## Problem requirements:
Search the records for "computer" and copy each line that holds it.

··· Provided records

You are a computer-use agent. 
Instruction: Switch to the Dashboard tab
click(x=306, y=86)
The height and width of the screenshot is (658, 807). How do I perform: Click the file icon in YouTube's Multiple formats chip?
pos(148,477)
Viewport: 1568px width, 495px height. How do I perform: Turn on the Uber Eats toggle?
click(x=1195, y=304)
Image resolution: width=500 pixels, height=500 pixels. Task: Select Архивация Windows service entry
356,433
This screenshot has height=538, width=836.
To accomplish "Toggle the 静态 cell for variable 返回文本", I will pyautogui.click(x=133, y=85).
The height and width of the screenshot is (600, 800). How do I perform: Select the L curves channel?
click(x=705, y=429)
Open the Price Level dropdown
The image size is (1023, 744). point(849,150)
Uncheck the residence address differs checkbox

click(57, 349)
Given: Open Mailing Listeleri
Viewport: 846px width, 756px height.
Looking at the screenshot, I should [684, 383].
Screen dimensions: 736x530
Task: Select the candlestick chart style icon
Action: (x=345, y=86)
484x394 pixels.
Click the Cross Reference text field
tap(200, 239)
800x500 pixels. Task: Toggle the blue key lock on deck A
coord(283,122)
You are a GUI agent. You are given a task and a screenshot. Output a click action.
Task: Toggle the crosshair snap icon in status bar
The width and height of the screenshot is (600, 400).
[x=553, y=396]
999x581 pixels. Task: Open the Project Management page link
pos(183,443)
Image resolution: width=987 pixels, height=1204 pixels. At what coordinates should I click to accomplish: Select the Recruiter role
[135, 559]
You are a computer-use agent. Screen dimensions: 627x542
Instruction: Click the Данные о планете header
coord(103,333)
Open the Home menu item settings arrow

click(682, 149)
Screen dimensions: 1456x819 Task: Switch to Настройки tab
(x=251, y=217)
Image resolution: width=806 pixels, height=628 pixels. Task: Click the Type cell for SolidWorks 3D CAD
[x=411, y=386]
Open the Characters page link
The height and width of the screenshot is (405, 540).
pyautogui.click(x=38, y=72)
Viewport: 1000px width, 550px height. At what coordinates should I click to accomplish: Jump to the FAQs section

······

## Answer to this problem:
You are a computer-use agent. 
You are a computer-use agent. Screen dimensions: 627x542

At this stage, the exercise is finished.